Chapter 7 – Property (Hann)
Property is closely tied to the history of enclosures and the rise of capitalism.
o This makes it unsuited for analysis of pre-capitalistic or non-European contexts.
Carrier: despite these difficulties, it’s a useful term for economic anthropology.
Private property: goods to which an individual or corporation has exclusive title.
o Private property stands at the core of what is the standard liberal model, which
embraces a capitalistic possessive individualism.
o Property has a wide range of ever changing economic and social functions.
Ex.: Land is no longer a measure of political power or status as it once was.
Ex.: Managerial power has become more important than direct ownership.
Anthropology criticizes property for this narrow definition, and look for a wider compass.
o However, including all rights and entitlements is too wide for good analytical use.
Bundles, hierarchies and layers: theory of property in anthropology
Property relations: social relation between persons with respect to things.
Maine: bundle of rights: different rights can be held by the same thing.
o Ownership: the greatest possible combination of rights over a valuable object which
the law recognises.
o Ex.: Firth: simultaneous individual and joint ownership among the Tobrianders.
Gluckman: estates of administration: the delegation of rights in a political hierarchy.
o It’s not about individual/collective, property reflects the social structure of a group.
Ex.: authorities are obliged to provide citizens with enough land to survive.
During colonial times much of the native land taken as it was ‘wasteland’.
Benda-Beckmann: the abstract social organisation in layers.
1. Cultural-ideological layer: most general layer, cultural norms and ideology.
2. Legal-institutional layer: political and legal regulations.
3. Social-relational layer: land use, inheritance practises, related to kinship.
4. Practical layer: individual influence to reinforce or change the other layers.
o Different layers can interact; as well can technological or political interventions.
o Property is embedded in all layers, but can change at differential rates.
This makes it hard to establish global property regime transformations.
Property is everywhere: communisms, primitive and modern
Various layers can be explored in all societies.
o It was long assumed hunter-gatherer societies were strictly egalitarian.
Today it’s thought that the arid environment creates specific property
relations and that people were able to make some claims to property.

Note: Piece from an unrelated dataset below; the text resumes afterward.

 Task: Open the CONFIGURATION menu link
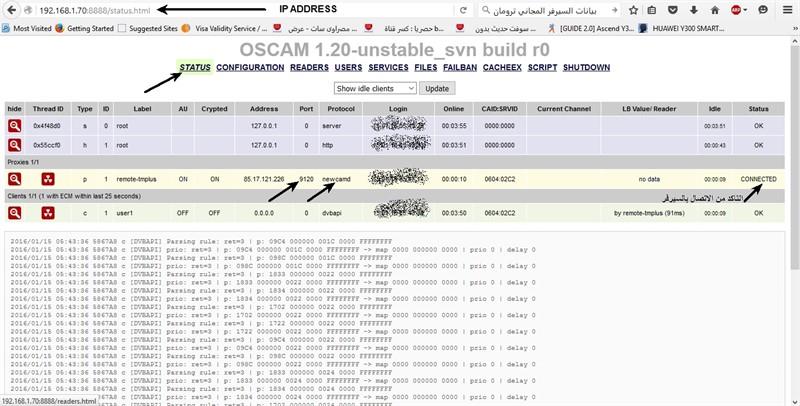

o Even in socialist states there are still property norms with a hierarchy of virtue.
State ownership > collective ownership > individual ownership
Many people maintained some property rights to their land.
Clear legal property rights are not mandatory for high rates of economic growth.
Contemporary issues: commons, cultures and continuous technological change
Economists assume rational agents will construct boundaries around land once the benefits
of excluding others exceed the cost of doing so.
o Anthropology has shown that in some cases collective ownership is advantageous.
Economists assume communal ownership will die out as people pursue individual interests.
o Anthropology has shown that communal ownership can be managed sustainable.
o This is vulnerable in times of demographic pressure and social inequality however.
Ownership says little about sustainability, it depends on the resource and power relations.